As they grappled with the growing certainty the rover had met its end, several of the mission’s scientists and engineers were philosophical, even celebratory in their measured optimism. But their sadness is palpable. “You can always look back and say, ‘This is a rover that way outlived her expectations and accomplished a lot.’ But that doesn’t make the grief go away,” says Mark Lemmon, an atmospheric scientist at the Space Science Institute. “It’s odd to think about grief being associated with a machine. But it’s a part of our lives. We worry about it; we think about its power, its usage of energy, like a care-and-feeding kind of thing. It’s not just a piece of machinery. It obviously is that, but also something that’s connected to everybody. We’ve gone through 15 years of living our lives, with operating the rover on Mars being the one constant thing in that,” he notes.
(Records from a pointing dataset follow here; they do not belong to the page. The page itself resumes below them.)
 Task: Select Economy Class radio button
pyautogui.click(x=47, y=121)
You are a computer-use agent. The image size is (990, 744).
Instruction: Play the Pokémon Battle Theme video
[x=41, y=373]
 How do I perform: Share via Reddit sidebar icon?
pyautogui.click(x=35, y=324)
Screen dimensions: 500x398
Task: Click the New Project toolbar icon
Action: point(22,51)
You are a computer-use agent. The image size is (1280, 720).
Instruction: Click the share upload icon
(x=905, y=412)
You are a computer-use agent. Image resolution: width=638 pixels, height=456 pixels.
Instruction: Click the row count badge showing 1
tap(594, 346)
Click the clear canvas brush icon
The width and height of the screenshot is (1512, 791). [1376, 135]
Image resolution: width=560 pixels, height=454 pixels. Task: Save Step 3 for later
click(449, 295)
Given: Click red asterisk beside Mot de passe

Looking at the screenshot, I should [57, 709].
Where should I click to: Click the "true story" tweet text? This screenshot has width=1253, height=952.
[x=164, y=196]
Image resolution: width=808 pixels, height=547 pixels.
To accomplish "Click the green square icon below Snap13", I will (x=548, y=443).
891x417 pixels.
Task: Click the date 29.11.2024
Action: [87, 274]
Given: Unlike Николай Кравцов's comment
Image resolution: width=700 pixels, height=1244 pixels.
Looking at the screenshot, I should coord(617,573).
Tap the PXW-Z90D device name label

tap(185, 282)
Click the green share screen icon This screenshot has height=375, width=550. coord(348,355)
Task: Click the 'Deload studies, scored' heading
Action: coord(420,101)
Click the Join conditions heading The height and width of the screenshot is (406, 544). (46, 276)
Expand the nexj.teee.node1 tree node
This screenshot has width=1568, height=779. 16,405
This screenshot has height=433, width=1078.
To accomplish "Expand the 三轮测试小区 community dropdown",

Spirit and Opportunity, also known by their formal title as Mars Exploration Rovers A and B, are well equipped robot geologists. They each are outfitted with a five-foot-tall, camera-topped neck called a mast, along with rock-grinding tools, scoops and multiple spectrometers to suss out minerals and rock compositions. They were designed to last three months—and NASA sent two partly because the agency wanted to hedge its bets in case one didn’t make it. “No one, on the engineering team or the science team, had the foggiest idea that Opportunity would still be operating after 15 years. It’s just a well-made American vehicle,” says Ray Arvidson, the mission’s deputy principal investigator and a planetary scientist at Washington University in Saint Louis. Together, they totally changed everything we know about the planet most like Earth.
Opportunity landed on Mars January 25, 2004, in a small depression called Eagle Crater, just 20 days after Spirit landed on the other side of the planet. Abigail Fraeman was 15, obsessed with astronomy and Star Trek, and was at the Jet Propulsion Laboratory that night after winning a contest sponsored by the Planetary Society.
“It was awesome. When it sent back pictures from Eagle Crater, it was totally different from any pictures of Mars we had seen. There were these smooth, dark sands that were just totally alien,” she says. “The scientists started saying, ‘Oh my gosh, there’s bedrock, I see cross-bedding,’ and they were so excited. I was like, ‘wait a minute, you can do this as a job? You can see that, and look at those pictures and understand the significance of what it means?’”
Today Fraeman is the rover’s deputy project scientist, and until June she spent her days working with engineers and scientists to design the rover’s activities. After her night at JPL she went on to study planetary geology in college and attended graduate school at Washington University, where she studied with Arvidson. Many Mars geologists earned their doctorates under his tutelage; his office in the Earth and Planetary Sciences Department serves as an Opportunity hub as well as the home of the Planetary Data System, which archives and distributes every piece of information U.S. robots have gathered from other rocky worlds. Washington University is Opportunity’s spiritual home, in a sense, along with mission control at JPL and the rover research office at Cornell University.
When Fraeman took the job at JPL, the former lab director, Charles Elachi, encouraged her to draw a chart comparing her life with Opportunity’s. She marked milestones like “high school graduation” or “earn PhD” along rover milestones like “rover finds gypsum” and “rover reaches marathon distance.” She still has the chart. “You just see this rover there all along, and it really gives a sense of just how long this thing has been going,” she says. “The rover set the course of my life, literally.”